▶ **TASK REQUIREMENTS**
Write the data below out again in full, exactly as shown.

▶ **DATA IN THIS EXERCISE**
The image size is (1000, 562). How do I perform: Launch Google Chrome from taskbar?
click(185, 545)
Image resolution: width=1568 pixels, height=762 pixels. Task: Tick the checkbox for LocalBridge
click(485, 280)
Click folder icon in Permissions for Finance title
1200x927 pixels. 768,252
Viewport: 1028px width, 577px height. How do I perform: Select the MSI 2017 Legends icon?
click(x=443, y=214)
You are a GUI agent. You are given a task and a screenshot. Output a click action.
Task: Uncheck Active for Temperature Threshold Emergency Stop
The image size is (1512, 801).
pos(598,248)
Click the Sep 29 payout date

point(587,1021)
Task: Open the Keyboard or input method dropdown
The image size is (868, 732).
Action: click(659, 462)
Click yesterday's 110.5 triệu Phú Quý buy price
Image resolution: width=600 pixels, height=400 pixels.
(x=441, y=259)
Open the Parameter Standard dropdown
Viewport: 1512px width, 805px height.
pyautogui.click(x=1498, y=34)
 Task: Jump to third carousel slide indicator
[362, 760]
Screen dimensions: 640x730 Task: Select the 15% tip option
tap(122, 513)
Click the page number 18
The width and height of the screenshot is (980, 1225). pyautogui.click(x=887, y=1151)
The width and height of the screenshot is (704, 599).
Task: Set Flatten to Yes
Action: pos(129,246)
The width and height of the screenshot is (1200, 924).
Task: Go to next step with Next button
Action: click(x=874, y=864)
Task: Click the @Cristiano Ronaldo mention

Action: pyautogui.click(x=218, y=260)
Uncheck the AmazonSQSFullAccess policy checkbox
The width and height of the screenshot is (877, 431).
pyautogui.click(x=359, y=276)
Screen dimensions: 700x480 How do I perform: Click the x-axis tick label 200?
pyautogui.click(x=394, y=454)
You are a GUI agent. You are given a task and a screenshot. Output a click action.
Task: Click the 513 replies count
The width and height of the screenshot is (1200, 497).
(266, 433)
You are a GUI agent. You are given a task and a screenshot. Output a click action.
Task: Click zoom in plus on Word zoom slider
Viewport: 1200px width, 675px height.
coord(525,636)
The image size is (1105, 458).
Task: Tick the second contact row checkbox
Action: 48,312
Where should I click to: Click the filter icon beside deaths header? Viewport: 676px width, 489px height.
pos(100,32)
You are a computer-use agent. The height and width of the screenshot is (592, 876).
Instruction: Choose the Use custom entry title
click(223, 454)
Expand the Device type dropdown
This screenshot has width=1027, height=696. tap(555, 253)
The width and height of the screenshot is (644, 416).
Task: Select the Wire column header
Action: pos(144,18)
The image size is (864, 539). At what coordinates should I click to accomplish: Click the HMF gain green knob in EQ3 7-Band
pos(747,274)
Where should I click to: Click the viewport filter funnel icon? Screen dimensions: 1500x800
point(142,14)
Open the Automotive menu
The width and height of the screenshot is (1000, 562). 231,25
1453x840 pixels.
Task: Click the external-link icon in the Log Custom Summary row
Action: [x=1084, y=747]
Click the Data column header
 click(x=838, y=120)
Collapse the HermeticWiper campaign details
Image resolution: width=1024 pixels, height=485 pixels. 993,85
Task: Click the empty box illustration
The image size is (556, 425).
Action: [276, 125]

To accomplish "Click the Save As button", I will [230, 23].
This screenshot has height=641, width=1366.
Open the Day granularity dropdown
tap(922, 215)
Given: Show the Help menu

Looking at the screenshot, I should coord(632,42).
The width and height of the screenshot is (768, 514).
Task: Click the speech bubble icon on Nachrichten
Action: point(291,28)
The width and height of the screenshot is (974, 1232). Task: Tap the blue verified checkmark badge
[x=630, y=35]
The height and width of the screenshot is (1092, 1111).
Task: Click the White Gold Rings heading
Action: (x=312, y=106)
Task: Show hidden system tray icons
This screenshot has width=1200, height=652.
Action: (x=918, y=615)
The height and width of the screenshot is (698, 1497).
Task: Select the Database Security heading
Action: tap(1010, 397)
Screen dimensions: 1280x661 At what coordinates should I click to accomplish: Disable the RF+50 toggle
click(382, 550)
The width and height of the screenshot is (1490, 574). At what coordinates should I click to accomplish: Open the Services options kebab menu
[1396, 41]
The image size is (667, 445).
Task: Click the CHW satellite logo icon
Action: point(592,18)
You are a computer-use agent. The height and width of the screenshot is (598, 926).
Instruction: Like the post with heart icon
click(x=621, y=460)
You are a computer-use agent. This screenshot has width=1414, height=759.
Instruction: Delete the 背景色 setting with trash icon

▶ **ANSWER FOR THE TASK**
The image size is (1000, 562). How do I perform: Launch Google Chrome from taskbar?
click(185, 545)
Image resolution: width=1568 pixels, height=762 pixels. Task: Tick the checkbox for LocalBridge
click(485, 280)
Click folder icon in Permissions for Finance title
1200x927 pixels. 768,252
Viewport: 1028px width, 577px height. How do I perform: Select the MSI 2017 Legends icon?
click(x=443, y=214)
You are a GUI agent. You are given a task and a screenshot. Output a click action.
Task: Uncheck Active for Temperature Threshold Emergency Stop
The image size is (1512, 801).
pos(598,248)
Click the Sep 29 payout date

point(587,1021)
Task: Open the Keyboard or input method dropdown
The image size is (868, 732).
Action: click(659, 462)
Click yesterday's 110.5 triệu Phú Quý buy price
Image resolution: width=600 pixels, height=400 pixels.
(x=441, y=259)
Open the Parameter Standard dropdown
Viewport: 1512px width, 805px height.
pyautogui.click(x=1498, y=34)
 Task: Jump to third carousel slide indicator
[362, 760]
Screen dimensions: 640x730 Task: Select the 15% tip option
tap(122, 513)
Click the page number 18
The width and height of the screenshot is (980, 1225). pyautogui.click(x=887, y=1151)
The width and height of the screenshot is (704, 599).
Task: Set Flatten to Yes
Action: pos(129,246)
The width and height of the screenshot is (1200, 924).
Task: Go to next step with Next button
Action: click(x=874, y=864)
Task: Click the @Cristiano Ronaldo mention

Action: pyautogui.click(x=218, y=260)
Uncheck the AmazonSQSFullAccess policy checkbox
The width and height of the screenshot is (877, 431).
pyautogui.click(x=359, y=276)
Screen dimensions: 700x480 How do I perform: Click the x-axis tick label 200?
pyautogui.click(x=394, y=454)
You are a GUI agent. You are given a task and a screenshot. Output a click action.
Task: Click the 513 replies count
The width and height of the screenshot is (1200, 497).
(266, 433)
You are a GUI agent. You are given a task and a screenshot. Output a click action.
Task: Click zoom in plus on Word zoom slider
Viewport: 1200px width, 675px height.
coord(525,636)
The image size is (1105, 458).
Task: Tick the second contact row checkbox
Action: 48,312
Where should I click to: Click the filter icon beside deaths header? Viewport: 676px width, 489px height.
pos(100,32)
You are a computer-use agent. The height and width of the screenshot is (592, 876).
Instruction: Choose the Use custom entry title
click(223, 454)
Expand the Device type dropdown
This screenshot has width=1027, height=696. tap(555, 253)
The width and height of the screenshot is (644, 416).
Task: Select the Wire column header
Action: pos(144,18)
The image size is (864, 539). At what coordinates should I click to accomplish: Click the HMF gain green knob in EQ3 7-Band
pos(747,274)
Where should I click to: Click the viewport filter funnel icon? Screen dimensions: 1500x800
point(142,14)
Open the Automotive menu
The width and height of the screenshot is (1000, 562). 231,25
1453x840 pixels.
Task: Click the external-link icon in the Log Custom Summary row
Action: [x=1084, y=747]
Click the Data column header
 click(x=838, y=120)
Collapse the HermeticWiper campaign details
Image resolution: width=1024 pixels, height=485 pixels. 993,85
Task: Click the empty box illustration
The image size is (556, 425).
Action: [276, 125]

To accomplish "Click the Save As button", I will [230, 23].
This screenshot has height=641, width=1366.
Open the Day granularity dropdown
tap(922, 215)
Given: Show the Help menu

Looking at the screenshot, I should coord(632,42).
The width and height of the screenshot is (768, 514).
Task: Click the speech bubble icon on Nachrichten
Action: point(291,28)
The width and height of the screenshot is (974, 1232). Task: Tap the blue verified checkmark badge
[x=630, y=35]
The height and width of the screenshot is (1092, 1111).
Task: Click the White Gold Rings heading
Action: (x=312, y=106)
Task: Show hidden system tray icons
This screenshot has width=1200, height=652.
Action: (x=918, y=615)
The height and width of the screenshot is (698, 1497).
Task: Select the Database Security heading
Action: tap(1010, 397)
Screen dimensions: 1280x661 At what coordinates should I click to accomplish: Disable the RF+50 toggle
click(382, 550)
The width and height of the screenshot is (1490, 574). At what coordinates should I click to accomplish: Open the Services options kebab menu
[1396, 41]
The image size is (667, 445).
Task: Click the CHW satellite logo icon
Action: point(592,18)
You are a computer-use agent. The height and width of the screenshot is (598, 926).
Instruction: Like the post with heart icon
click(x=621, y=460)
You are a computer-use agent. This screenshot has width=1414, height=759.
Instruction: Delete the 背景色 setting with trash icon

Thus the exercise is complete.